Sociale zekerheid is een belangrijk onderdeel van alle verkiezingscampagnes in ontwikkelde landen. Politieke akkoorden springen om dit onderwerp. Sociale zekerheid heeft te maken met de levenscyclus. Het gaat om uitkeringen in tijden waarop men niet kan werken. We denken aan kinderbijslag, zwangerschapsverlof, weduwen- en wezenpensioen, arbeidsongevallenuitkeringen, werkloosheidsuitkeringen (waaronder de mensen met een beperking), invaliditeitsuitkeringen, ziekteregelingen en ouderdomspensioen.
Een deel van de uitkeringen is nadat men een aantal jaren een bijdrage aan een fonds heeft geleverd. Een deel van die uitkeringen is afkomstig van de staat, zonder dat mensen daarvoor een bijdrage hoeven te doen. Deze laatste uitkeringen worden gedaan over het algemeen door het ministerie van Sociale Zaken. Er moeten duidelijke criteria komen onder welke grenzen men in aanmerking komt voor een uitkering. Deze criteria moeten transparant zijn en dienen te zijn gepubliceerd, bijvoorbeeld in een of meerdere staatsbesluiten. Deze grenzen moeten dagelijks worden aangepast en geëvalueerd.
Het systeem van sociale zekerheid moet met elkaar in communicatie en verband staan. Bepalende factoren zijn bijvoorbeeld het minimumloon en de armoedegrens. Alles moet op elkaar afgestemd zijn, zodat er geen overlappende systemen zijn en men kan overstappen van het ene naar het andere niveau en systeem. Er is jaren geklaagd over het systeem waar men een bijdrage moet doen middels het betalen van premies. De uitkeringen en de voorzieningen zouden achterlopen op de daadwerkelijke behoefte. Er zou sprake zijn van symbolische uitkeringen. Bij het systeem waar men geen bijdrage hoeft te leveren, is er de klacht van willekeur en corruptie en gebrek aan transparantie wat betreft de criteria om te kwalificeren voor een uitkering.
Reeds geruime tijd is er ter vergroting van de transparantie over de uitkeringen van Sociale Zaken een website van het ministerie die transparantie verschaft in de uitkeringen van het ministerie. Zo zouden meer dan 123.000 burgers van het land in aanmerking komen voor een koopkrachtversterking van de regering. In totaal werd in 2024 daaraan meer dan SRD 122 miljoen besteed. De maximale uitkering per persoon is SRD 1800. Het ging hier om meer dan 50.000 mannen en ongeveer 75.000 vrouwen. Het gaat om vooral werkende personen die een uitkering ontvangen.

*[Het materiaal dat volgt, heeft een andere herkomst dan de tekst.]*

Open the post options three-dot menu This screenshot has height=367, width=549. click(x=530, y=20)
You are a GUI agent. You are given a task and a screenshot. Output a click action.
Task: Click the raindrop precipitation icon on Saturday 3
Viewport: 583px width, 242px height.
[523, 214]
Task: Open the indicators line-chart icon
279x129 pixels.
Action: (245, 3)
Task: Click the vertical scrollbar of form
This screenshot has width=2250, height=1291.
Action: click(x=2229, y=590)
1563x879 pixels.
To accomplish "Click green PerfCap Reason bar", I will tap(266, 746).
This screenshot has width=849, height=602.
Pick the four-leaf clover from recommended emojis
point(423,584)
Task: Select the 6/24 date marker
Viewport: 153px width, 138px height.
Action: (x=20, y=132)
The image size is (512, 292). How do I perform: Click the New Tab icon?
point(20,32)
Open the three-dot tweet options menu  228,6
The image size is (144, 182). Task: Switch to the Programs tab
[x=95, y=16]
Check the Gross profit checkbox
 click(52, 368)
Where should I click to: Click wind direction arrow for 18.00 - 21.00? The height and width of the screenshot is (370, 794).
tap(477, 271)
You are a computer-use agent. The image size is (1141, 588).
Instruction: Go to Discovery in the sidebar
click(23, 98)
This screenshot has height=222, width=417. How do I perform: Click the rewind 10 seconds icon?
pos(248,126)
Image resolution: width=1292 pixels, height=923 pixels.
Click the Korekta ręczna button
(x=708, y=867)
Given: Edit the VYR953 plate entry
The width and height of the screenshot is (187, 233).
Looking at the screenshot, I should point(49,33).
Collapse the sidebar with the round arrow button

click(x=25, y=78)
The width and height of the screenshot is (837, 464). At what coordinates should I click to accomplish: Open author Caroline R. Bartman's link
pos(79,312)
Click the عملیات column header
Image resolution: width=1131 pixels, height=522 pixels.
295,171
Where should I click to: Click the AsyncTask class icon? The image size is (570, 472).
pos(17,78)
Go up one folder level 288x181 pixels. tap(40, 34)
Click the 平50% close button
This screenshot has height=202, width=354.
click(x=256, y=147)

De koopkrachtversterking komt op het brutoloon bedoeld om daarmee de koopkracht te versterken dus om daarmee inkopen te doen. Daardoor komt een aantal lonen dat onder het minimumloon zou komen te liggen, boven het minimumloon te komen uitstijgen. Blijft deze koopkrachtversterking uit, dan vallen deze lage lonen terug naar onder het minimumloon. Het aantal van de begunstigden is een indicatie hoeveel werkende mensen er zijn in de private sector en in de formele sfeer. Zulke uitkeringen kunnen maken dat ondernemers in de formele sfeer komen, maar er zijn bedrijven die de uitkeringen laten schieten omdat dit voordeel minder zwaar weegt dan de voordelen om onder de radar te functioneren, bijvoorbeeld door geen belasting te betalen.
De website van Sociale Zaken moet aangehouden worden en moet meer kwalitatieve data verschaffen over de uitkeringen in Suriname. Vooral over de criteria moet er meer informatie worden verschaft. Ook moet aangegeven worden welke trends en uitdagingen er waar te nemen waren in de voorgaande jaren. Verder moet informatie worden verschaft over fraude en het niet kunnen dekken van bepaalde burgers.
In Suriname moet de productiviteit omhoog waardoor het gemakkelijk wordt om de sociale uitkeringen te doen. Wat nog ontwikkeld moet worden is de werkloosheidsuitkering. Het is nu tijd voor een wet over de sociale zekerheid met een link naar skillsvorming.